**MATERIAL FOR THIS TASK**
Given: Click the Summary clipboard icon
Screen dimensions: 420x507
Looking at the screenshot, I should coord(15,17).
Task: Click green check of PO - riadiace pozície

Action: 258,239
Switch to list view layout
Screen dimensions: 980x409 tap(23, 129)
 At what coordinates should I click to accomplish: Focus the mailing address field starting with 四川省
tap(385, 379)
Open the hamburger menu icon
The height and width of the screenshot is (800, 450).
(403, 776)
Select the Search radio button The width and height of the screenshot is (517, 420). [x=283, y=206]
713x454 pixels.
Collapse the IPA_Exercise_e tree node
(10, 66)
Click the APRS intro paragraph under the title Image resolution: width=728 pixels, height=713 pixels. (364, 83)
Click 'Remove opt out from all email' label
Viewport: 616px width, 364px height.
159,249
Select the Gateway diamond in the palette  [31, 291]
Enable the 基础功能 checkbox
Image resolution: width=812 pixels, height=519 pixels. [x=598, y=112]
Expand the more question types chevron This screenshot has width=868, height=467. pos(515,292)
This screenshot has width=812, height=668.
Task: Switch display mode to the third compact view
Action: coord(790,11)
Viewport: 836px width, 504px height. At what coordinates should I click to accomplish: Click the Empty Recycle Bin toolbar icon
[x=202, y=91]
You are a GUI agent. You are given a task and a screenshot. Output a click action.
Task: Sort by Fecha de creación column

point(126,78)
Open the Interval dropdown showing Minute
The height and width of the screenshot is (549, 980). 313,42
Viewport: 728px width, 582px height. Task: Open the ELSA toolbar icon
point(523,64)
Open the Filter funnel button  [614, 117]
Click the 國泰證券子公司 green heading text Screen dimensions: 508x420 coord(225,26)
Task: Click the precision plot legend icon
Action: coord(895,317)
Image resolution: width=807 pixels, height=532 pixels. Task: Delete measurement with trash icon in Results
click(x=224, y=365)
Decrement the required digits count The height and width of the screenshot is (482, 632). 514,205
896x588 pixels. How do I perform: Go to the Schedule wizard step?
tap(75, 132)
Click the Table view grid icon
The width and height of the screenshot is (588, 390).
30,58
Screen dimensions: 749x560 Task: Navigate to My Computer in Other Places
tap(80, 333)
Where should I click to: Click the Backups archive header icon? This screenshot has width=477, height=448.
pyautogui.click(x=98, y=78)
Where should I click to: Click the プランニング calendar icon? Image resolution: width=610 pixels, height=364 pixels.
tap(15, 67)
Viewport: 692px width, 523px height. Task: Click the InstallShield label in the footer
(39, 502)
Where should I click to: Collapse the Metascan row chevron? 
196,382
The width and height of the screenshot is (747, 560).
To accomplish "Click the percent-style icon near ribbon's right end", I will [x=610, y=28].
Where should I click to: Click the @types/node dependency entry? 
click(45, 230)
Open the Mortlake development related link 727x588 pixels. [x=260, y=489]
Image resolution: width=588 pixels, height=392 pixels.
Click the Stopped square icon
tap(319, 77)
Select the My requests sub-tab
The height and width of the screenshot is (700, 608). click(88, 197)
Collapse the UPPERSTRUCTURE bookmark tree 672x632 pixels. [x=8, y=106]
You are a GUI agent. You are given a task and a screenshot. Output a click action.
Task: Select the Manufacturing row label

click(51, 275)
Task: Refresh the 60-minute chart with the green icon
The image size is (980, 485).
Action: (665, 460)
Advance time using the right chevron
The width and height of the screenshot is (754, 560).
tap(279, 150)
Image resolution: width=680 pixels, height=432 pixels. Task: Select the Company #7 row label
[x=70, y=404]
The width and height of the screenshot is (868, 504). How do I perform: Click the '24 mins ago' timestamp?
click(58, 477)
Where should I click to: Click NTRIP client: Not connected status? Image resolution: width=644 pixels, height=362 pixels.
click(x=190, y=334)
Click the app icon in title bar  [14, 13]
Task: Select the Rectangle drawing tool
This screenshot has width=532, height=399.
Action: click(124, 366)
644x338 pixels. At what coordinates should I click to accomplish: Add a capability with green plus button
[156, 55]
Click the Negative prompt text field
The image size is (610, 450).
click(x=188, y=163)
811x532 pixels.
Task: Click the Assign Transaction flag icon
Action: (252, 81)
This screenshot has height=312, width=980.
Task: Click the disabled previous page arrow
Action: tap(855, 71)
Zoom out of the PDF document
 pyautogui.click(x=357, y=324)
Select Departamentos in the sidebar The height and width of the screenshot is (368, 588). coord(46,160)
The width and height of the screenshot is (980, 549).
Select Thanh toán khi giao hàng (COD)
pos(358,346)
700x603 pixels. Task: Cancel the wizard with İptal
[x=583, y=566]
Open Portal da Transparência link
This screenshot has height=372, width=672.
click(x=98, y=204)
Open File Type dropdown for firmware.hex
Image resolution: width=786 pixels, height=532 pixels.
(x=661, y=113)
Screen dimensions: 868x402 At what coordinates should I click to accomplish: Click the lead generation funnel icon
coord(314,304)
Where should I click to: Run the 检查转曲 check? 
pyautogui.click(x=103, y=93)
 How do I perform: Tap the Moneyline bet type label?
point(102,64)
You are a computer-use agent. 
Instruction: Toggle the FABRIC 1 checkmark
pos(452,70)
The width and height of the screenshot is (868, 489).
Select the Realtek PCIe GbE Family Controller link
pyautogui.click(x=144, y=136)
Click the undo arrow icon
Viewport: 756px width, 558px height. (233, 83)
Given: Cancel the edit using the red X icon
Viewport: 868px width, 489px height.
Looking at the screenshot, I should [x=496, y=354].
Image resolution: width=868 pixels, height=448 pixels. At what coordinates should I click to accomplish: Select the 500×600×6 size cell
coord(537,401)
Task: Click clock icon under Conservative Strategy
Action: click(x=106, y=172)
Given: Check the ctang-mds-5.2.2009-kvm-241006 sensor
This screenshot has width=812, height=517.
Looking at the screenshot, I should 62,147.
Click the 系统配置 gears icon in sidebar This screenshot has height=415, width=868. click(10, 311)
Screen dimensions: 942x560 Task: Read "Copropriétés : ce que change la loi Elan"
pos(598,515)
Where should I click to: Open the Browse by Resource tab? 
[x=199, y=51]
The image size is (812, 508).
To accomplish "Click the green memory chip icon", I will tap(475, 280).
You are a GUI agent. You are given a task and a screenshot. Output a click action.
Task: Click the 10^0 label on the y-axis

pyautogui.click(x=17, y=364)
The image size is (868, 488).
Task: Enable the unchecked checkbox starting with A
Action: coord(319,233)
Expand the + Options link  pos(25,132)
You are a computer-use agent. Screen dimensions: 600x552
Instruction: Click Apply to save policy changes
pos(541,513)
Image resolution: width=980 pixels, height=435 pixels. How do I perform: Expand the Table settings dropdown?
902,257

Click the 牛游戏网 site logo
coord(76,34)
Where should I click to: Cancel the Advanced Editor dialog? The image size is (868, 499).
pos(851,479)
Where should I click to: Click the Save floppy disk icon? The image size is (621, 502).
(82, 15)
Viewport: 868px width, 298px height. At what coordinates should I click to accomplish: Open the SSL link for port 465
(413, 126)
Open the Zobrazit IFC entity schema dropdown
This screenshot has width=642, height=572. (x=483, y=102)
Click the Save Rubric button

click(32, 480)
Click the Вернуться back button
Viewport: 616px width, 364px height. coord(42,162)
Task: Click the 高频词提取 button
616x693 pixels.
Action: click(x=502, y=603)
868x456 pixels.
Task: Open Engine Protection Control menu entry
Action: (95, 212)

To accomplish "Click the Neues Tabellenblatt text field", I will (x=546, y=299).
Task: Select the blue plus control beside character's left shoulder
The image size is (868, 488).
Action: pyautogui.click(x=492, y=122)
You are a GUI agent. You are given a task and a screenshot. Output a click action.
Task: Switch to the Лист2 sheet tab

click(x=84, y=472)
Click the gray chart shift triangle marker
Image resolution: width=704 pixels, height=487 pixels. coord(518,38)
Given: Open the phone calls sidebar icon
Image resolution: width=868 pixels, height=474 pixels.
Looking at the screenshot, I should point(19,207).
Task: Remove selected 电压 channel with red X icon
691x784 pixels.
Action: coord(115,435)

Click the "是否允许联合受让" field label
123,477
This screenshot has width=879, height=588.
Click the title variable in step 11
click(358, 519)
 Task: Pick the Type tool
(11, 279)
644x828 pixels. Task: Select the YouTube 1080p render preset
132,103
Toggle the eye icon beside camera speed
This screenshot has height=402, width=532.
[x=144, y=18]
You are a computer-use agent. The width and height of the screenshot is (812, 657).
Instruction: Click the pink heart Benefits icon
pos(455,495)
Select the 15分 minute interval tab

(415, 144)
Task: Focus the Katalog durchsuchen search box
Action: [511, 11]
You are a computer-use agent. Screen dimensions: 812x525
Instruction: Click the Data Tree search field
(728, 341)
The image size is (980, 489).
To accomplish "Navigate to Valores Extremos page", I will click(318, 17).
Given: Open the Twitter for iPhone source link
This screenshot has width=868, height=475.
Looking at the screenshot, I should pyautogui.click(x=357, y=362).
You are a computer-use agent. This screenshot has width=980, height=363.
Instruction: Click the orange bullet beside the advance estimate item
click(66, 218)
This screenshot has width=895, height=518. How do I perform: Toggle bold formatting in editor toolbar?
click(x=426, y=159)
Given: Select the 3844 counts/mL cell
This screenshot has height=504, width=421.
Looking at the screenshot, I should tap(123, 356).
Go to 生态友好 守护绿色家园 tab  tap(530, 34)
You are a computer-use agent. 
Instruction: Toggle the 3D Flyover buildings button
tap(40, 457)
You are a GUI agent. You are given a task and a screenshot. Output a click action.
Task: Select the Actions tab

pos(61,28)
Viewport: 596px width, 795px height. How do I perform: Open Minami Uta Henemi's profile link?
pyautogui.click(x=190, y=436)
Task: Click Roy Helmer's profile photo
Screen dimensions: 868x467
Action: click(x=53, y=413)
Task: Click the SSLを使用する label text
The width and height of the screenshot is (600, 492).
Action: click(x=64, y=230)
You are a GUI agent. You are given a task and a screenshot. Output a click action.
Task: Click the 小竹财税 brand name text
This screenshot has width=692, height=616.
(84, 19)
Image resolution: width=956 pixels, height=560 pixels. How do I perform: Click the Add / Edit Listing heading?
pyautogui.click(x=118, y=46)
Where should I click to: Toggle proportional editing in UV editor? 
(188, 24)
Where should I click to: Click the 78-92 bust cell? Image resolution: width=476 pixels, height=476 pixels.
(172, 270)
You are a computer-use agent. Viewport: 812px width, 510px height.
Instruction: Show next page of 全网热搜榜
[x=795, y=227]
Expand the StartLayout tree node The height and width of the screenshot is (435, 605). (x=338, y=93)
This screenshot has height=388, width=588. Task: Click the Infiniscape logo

**DIRECTIONS**
The answer must be every line of the records above that holds the word "right".

**ANSWER AREA**
To accomplish "Click the percent-style icon near ribbon's right end", I will [x=610, y=28].
Advance time using the right chevron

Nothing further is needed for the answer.